Bom, algumas pessoas nunca chegam a sair dela, não é mesmo? Ah, sim, estamos
falando sobre cervejas! Aí que entra o problema: depende da estrutura de cada
cerveja. Paradoxalmente, as cervejas mais estruturadas e aptas para guarda,
como Russian imperial stouts ou barley wines, são também as que mais demoram
para desenvolver características de evolução. Sua “fase sonsa” dura mais tempo,
por assim dizer. Cervejas um pouco com menos amargor ou álcool podem se
desenvolver mais rapidamente, mas nunca vão chegar a ficar tão interessantes
quanto uma verdadeira cerveja de guarda. Quanto mais longa a “fase sonsa”, em
geral, mais interessante a cerveja fica se você souber esperar mais tempo.
Minhas experiências com cervejas de guarda têm sugerido um
intervalo de pelo menos 18 a 24 meses desde o engarrafamento antes que as
garrafas comecem a evoluir positivamente. É raro pegar uma cerveja de guarda
que já tenha ficado interessante com menos tempo que isso. Portanto, se você
está montando uma adega cervejeira e quer saber se suas escolhas de rótulos
foram boas, será preciso ter um pouco de paciência. Muita gente descarta uma
boa cerveja de guarda como se ela fosse inapta para envelhecer porque a
degustou na sua “fase sonsa”. Se tivesse esperado mais 6 meses ou um ano,
poderia talvez mudar de ideia. Já vi quem compre cervejas em promoção, perto do
vencimento, e abre para ver se ela evolui bem com o tempo. Se a cerveja não tem
um prazo de validade de pelo menos 3 anos, é muito comum que você se decepcione
ao fazer isso. Paciência é uma virtude a praticar a todo momento na montagem de
uma adega.

◆ Atividade
Transcreva, sem nenhuma alteração, o trecho do texto acima sobre a guarda de cervejas que vai de "Bom, algumas pessoas" a "esperar mais tempo.".

◆ Dados registrados
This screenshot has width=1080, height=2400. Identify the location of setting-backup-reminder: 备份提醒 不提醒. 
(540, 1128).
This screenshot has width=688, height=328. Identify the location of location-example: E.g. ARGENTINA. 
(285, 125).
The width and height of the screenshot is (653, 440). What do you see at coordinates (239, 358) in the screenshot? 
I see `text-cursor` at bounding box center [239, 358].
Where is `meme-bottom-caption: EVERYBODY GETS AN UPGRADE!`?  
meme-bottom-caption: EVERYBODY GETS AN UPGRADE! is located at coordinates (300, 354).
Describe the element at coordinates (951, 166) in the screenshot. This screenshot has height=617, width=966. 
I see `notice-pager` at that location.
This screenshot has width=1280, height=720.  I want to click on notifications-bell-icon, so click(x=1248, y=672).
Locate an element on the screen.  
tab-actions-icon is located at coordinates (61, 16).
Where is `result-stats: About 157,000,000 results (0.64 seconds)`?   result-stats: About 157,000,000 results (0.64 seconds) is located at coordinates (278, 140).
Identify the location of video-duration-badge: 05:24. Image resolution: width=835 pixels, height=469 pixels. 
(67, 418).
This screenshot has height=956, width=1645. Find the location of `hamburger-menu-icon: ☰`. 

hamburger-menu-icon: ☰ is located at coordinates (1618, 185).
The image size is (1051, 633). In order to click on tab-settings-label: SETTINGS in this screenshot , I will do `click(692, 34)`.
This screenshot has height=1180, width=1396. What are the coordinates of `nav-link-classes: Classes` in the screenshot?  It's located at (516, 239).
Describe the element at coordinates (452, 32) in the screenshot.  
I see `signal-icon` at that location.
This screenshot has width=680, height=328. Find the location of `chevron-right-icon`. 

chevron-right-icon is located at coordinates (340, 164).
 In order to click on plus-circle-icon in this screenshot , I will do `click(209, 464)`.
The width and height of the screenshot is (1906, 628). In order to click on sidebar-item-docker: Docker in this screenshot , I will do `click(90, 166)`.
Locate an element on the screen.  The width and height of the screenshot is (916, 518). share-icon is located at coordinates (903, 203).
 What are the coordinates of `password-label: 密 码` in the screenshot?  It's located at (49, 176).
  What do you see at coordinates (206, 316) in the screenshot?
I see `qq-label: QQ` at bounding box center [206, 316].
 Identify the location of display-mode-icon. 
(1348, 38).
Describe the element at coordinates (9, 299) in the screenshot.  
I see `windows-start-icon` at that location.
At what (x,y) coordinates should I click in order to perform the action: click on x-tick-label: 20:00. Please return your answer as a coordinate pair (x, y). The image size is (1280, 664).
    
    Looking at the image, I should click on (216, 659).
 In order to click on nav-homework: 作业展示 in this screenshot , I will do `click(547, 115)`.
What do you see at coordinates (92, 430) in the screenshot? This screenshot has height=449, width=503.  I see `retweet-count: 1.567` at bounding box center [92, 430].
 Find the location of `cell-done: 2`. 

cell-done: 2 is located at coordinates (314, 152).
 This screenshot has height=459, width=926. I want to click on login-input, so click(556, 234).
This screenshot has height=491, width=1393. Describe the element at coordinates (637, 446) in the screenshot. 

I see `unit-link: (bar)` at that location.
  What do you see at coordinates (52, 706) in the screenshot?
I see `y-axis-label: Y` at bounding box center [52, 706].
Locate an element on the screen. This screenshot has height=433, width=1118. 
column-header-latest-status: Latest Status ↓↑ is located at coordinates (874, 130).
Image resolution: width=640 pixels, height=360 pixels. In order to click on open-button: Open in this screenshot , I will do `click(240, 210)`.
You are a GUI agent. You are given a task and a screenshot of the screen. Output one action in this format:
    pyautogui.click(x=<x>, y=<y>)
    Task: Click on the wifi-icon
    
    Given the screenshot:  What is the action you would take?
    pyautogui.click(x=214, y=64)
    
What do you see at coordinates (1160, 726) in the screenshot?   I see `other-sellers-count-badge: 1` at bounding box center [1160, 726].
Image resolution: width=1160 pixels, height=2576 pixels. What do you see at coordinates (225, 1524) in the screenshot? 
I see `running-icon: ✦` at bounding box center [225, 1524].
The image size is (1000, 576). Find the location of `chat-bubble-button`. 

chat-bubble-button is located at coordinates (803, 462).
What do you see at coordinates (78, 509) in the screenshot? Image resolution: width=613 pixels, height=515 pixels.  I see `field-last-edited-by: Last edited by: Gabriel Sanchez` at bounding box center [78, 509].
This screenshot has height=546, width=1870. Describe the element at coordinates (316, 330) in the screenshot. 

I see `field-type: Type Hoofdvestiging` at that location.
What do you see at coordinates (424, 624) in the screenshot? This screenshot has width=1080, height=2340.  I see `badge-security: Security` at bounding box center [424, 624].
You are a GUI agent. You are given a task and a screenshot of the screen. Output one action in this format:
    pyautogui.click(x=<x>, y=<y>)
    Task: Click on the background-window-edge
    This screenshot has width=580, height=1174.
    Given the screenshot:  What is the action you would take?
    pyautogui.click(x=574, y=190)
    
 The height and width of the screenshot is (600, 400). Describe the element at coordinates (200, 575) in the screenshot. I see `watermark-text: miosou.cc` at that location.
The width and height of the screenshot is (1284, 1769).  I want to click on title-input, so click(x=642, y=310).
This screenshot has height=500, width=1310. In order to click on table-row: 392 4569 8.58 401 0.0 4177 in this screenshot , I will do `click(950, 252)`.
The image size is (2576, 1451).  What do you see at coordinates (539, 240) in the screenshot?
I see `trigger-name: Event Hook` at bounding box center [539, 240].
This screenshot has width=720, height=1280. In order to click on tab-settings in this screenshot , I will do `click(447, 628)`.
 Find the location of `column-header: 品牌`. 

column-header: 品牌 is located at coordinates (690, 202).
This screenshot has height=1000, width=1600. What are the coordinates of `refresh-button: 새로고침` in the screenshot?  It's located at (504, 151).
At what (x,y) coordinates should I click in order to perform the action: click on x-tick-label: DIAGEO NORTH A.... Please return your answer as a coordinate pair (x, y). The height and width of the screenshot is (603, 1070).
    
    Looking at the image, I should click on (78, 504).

◆ Sua resposta
Bom, algumas pessoas nunca chegam a sair dela, não é mesmo? Ah, sim, estamos
falando sobre cervejas! Aí que entra o problema: depende da estrutura de cada
cerveja. Paradoxalmente, as cervejas mais estruturadas e aptas para guarda,
como Russian imperial stouts ou barley wines, são também as que mais demoram
para desenvolver características de evolução. Sua “fase sonsa” dura mais tempo,
por assim dizer. Cervejas um pouco com menos amargor ou álcool podem se
desenvolver mais rapidamente, mas nunca vão chegar a ficar tão interessantes
quanto uma verdadeira cerveja de guarda. Quanto mais longa a “fase sonsa”, em
geral, mais interessante a cerveja fica se você souber esperar mais tempo.